Data to use:
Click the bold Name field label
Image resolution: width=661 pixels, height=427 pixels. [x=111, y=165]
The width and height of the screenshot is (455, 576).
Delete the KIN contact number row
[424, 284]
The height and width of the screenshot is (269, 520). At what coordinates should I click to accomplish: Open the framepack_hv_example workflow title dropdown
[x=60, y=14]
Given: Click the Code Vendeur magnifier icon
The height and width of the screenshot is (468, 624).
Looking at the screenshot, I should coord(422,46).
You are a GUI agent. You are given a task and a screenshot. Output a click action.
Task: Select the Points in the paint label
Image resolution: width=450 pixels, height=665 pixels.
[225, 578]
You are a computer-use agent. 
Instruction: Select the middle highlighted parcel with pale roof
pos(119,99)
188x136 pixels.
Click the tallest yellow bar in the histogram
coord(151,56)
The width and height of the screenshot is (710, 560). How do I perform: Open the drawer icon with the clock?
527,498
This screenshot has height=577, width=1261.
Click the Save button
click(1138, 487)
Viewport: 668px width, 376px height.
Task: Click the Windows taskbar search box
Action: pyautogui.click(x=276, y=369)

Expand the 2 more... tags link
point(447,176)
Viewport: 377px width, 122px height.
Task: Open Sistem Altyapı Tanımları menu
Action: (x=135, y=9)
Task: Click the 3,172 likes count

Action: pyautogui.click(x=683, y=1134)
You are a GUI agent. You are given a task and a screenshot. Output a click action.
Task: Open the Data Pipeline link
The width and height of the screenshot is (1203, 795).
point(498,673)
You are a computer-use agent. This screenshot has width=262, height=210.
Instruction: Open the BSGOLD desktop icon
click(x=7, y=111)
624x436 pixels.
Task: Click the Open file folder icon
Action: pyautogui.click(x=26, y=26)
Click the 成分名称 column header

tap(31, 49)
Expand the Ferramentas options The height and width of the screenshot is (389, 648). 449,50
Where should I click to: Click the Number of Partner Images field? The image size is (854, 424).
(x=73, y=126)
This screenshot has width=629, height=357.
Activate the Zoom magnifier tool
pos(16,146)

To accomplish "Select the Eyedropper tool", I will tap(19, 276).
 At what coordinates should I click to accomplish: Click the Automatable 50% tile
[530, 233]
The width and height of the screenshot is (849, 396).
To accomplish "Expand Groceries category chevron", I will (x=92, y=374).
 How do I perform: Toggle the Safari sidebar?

Assignment: Scan the listing for the string "agent". Copy each line that has it.

Output of the task:
You are a GUI agent. You are given a task and a screenshot. Output a click action.
You are a computer-use agent. 
You are a GUI agent. You are given a task and a screenshot. Output a click action.
You are a computer-use agent. This screenshot has width=262, height=210.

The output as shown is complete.